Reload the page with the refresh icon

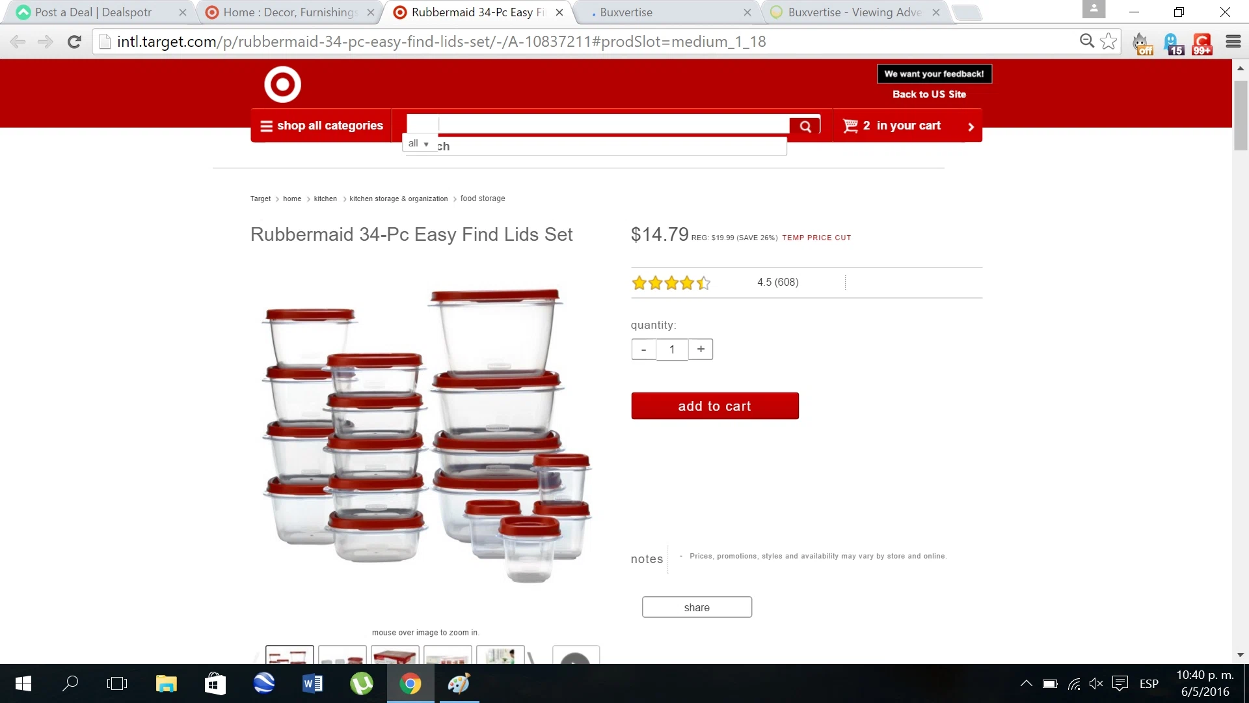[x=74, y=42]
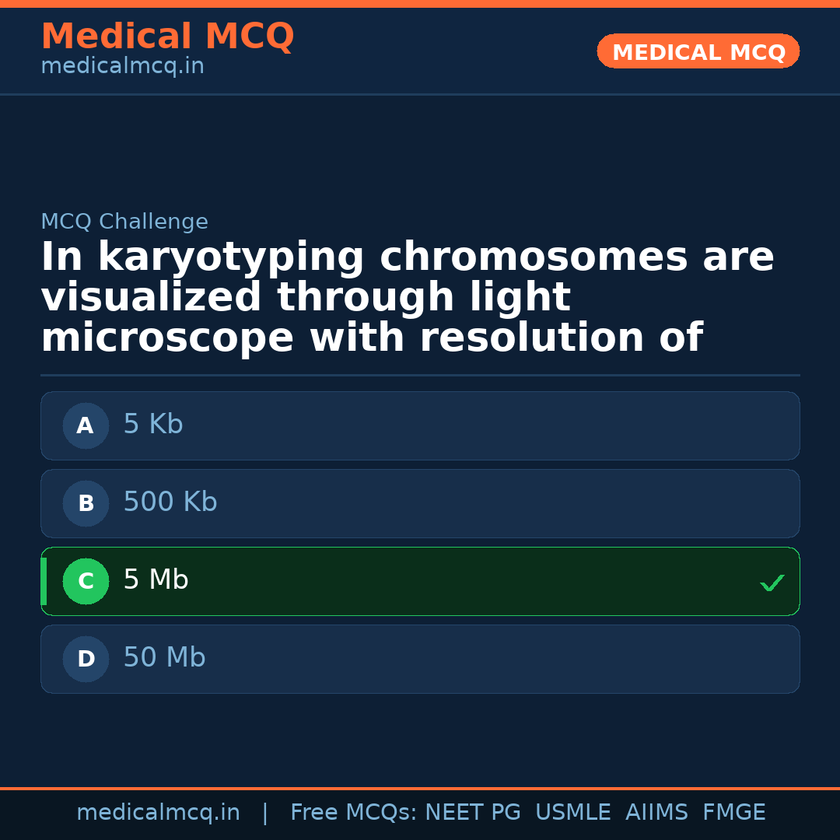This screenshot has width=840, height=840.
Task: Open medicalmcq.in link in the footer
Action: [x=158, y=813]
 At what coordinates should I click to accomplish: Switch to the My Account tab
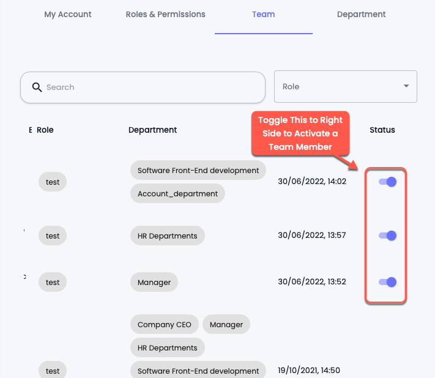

###

*TASK STATEMENT*:
Please give the data again in full, exactly as written, but without any images.

*RESPONSE*:
Reload the page with the refresh icon

[x=74, y=42]
This screenshot has width=840, height=840.
Task: Open medicalmcq.in link in the footer
Action: [x=158, y=813]
 At what coordinates should I click to accomplish: Switch to the My Account tab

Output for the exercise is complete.